Certo, scrivo questa relazione per amore dell'ordine, per una certa pedanteria, perché venga messa agli atti. Voglio costringermi a esaminare ancora una volta i fatti che hanno portato all'assoluzione di un assassino e alla morte di un innocente. Voglio riflettere ancora sui passi che sono stato indotto a fare, sulle misure che ho preso, sulle possibilità che sono state trascurate. Ancora una volta voglio sondare scrupolosamente le probabilità che forse restano alla giustizia. Ma questa relazione la stendo soprattutto perché ho tempo, molto tempo, almeno due mesi. Sono appena tornato dall'aeroporto (i bar dove poi sono andato non contano, anche il mio stato attuale non ha importanza. Sono ubriaco fradicio, ma domani sarò di nuovo sobrio). Il gigantesco apparecchio diretto in Australia con a bordo il dottore honoris causa Isaak Kohler si è sollevato nel cielo notturno, ruggendo, mugghiando, mentre io mi precipitavo fuori dalla mia Volkswagen, dopo aver tolto la sicura alla rivoltella. Telefonarmi ancora è stato uno dei suoi capolavori, probabilmente il vecchio conosceva le mie intenzioni; che non ho i soldi per seguirlo, lo sanno tutti.
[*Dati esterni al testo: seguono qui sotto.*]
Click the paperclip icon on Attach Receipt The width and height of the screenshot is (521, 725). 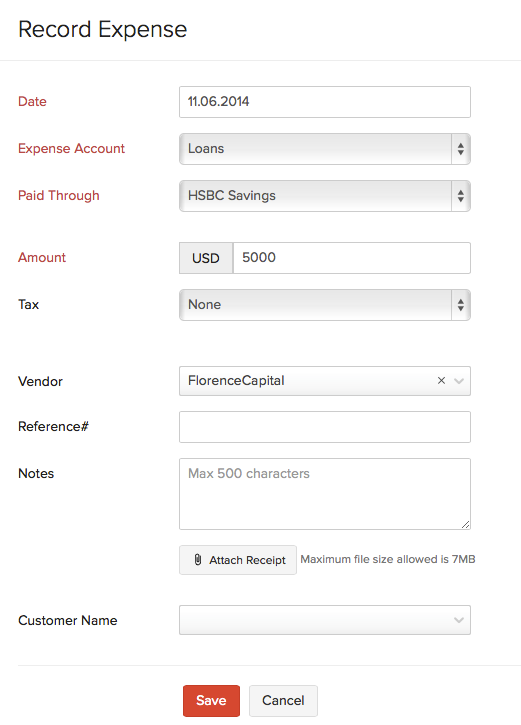coord(198,559)
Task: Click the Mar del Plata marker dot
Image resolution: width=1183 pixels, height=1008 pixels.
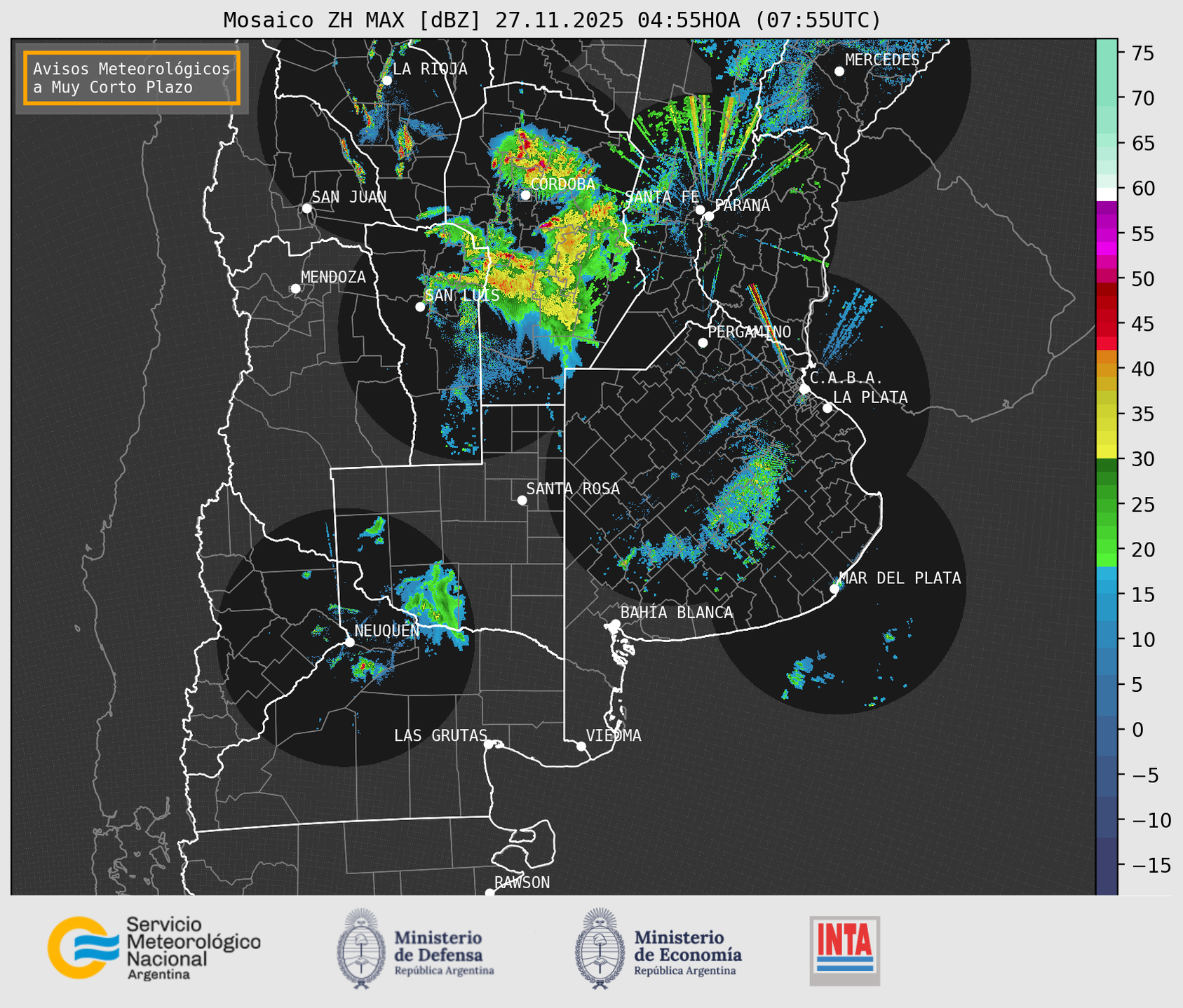Action: 834,589
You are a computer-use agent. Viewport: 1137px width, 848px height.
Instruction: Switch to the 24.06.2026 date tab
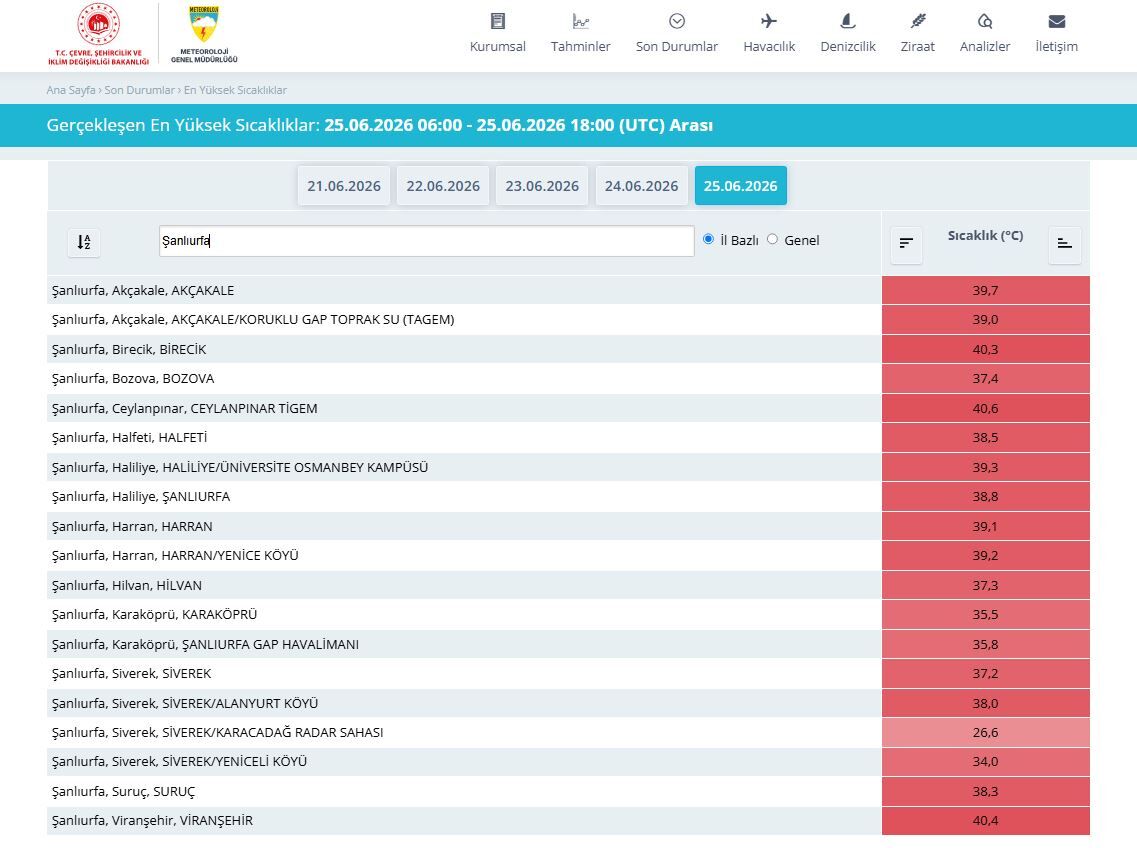click(642, 186)
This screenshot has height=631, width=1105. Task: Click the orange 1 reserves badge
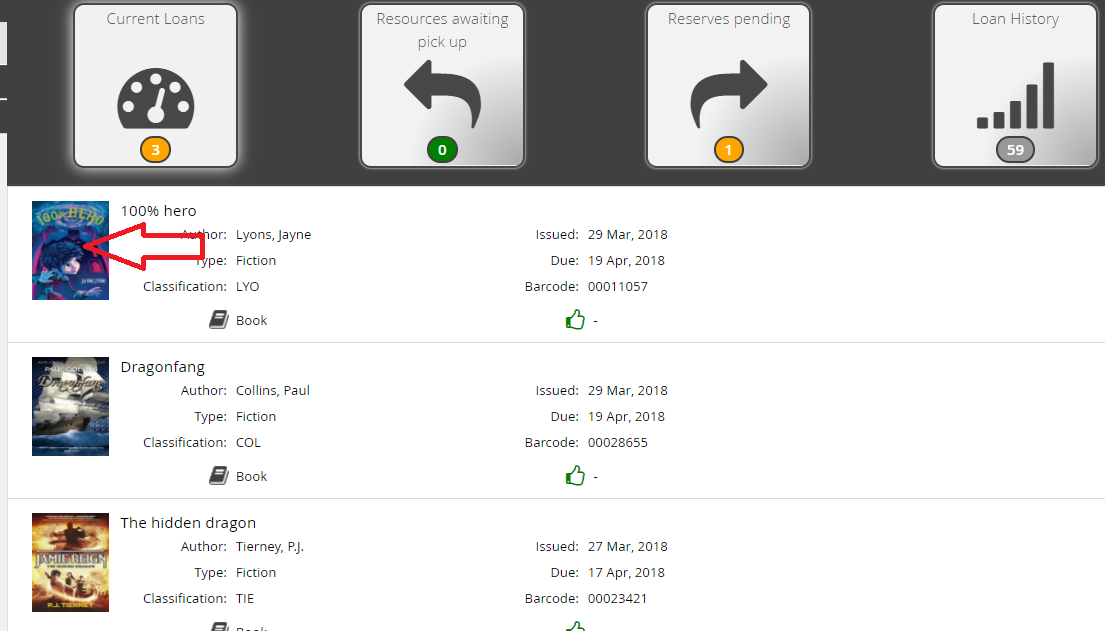728,151
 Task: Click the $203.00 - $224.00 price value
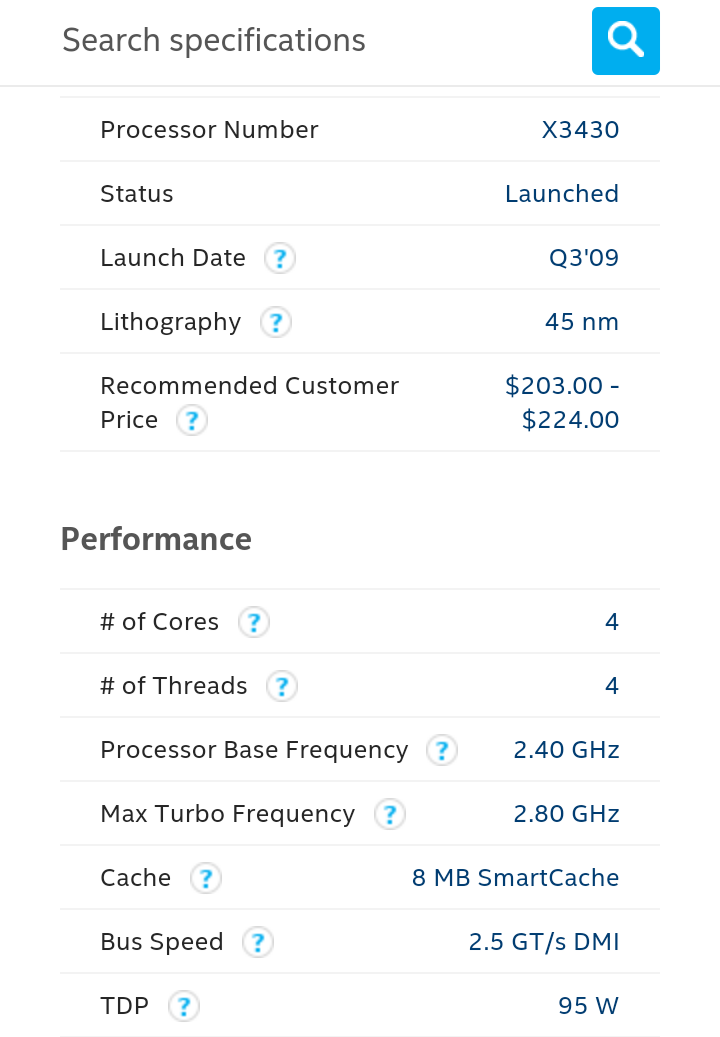(562, 403)
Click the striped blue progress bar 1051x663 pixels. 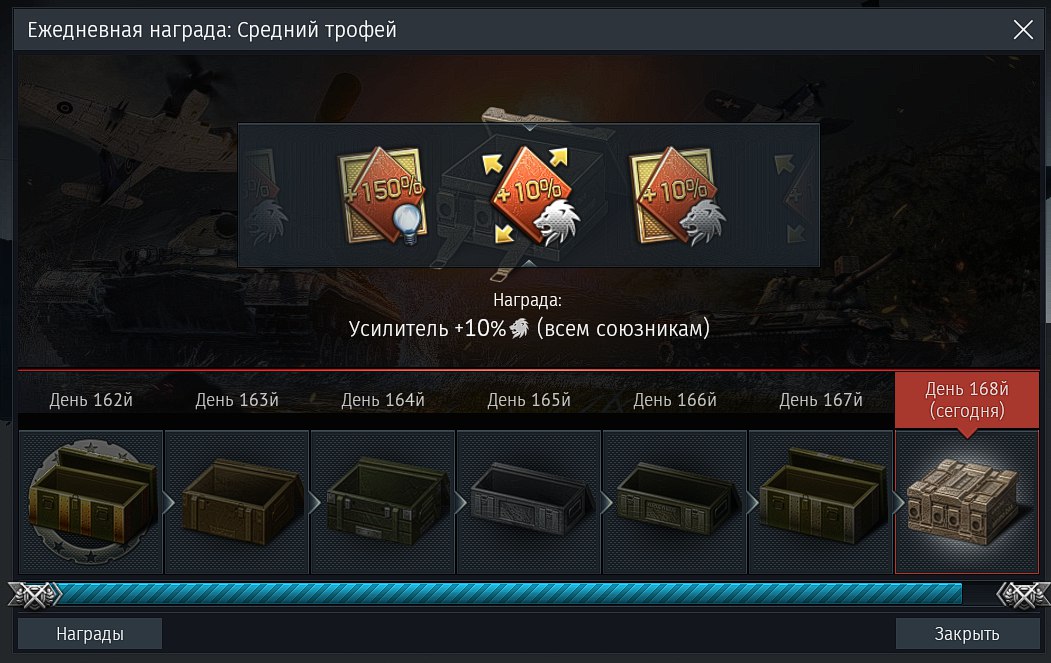click(511, 594)
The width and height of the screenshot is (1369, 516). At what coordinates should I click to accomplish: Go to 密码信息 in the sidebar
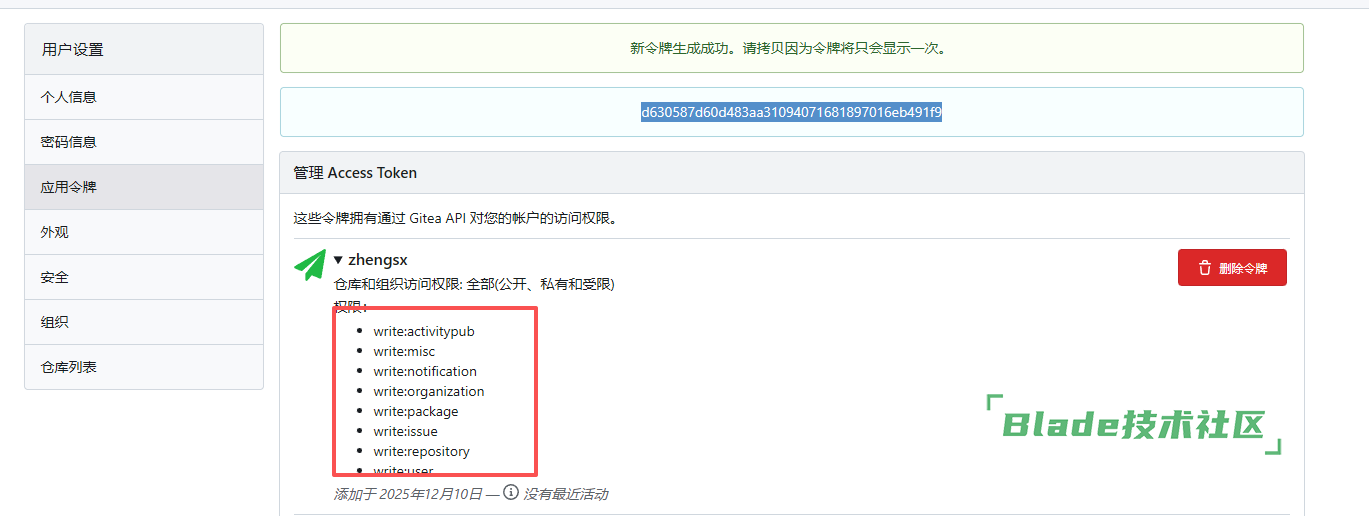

Quindi non mi resta altro che aspettare il suo ritorno un giorno o l'altro, in giugno forse, o in luglio, aspettare, ubriacarmi ogni tanto o più spesso, a seconda delle finanze, e scrivere, unica attività ancora confacente a un avvocato caduto così in basso. In una cosa, però, il consigliere cantonale s'illude: il tempo non sanerà il suo crimine, la mia attesa non lo diminuirà, la mia ubriachezza non lo estinguerà, ciò che scrivo non lo giustificherà. Mentre espongo la verità me la imprimo nella mente, acquisto la capacità, un giorno o l'altro, in giugno, come ho detto, o in luglio o comunque quando lui ritornerà (e ritornerà), di fare in piena consapevolezza, sia da ubriaco che da sobrio, quel che fino a oggi volevo fare soltanto in stato di eccitazione. Questa relazione non è solo la giustificazione, bensì anche la preparazione di un assassinio. Di un assassinio giusto.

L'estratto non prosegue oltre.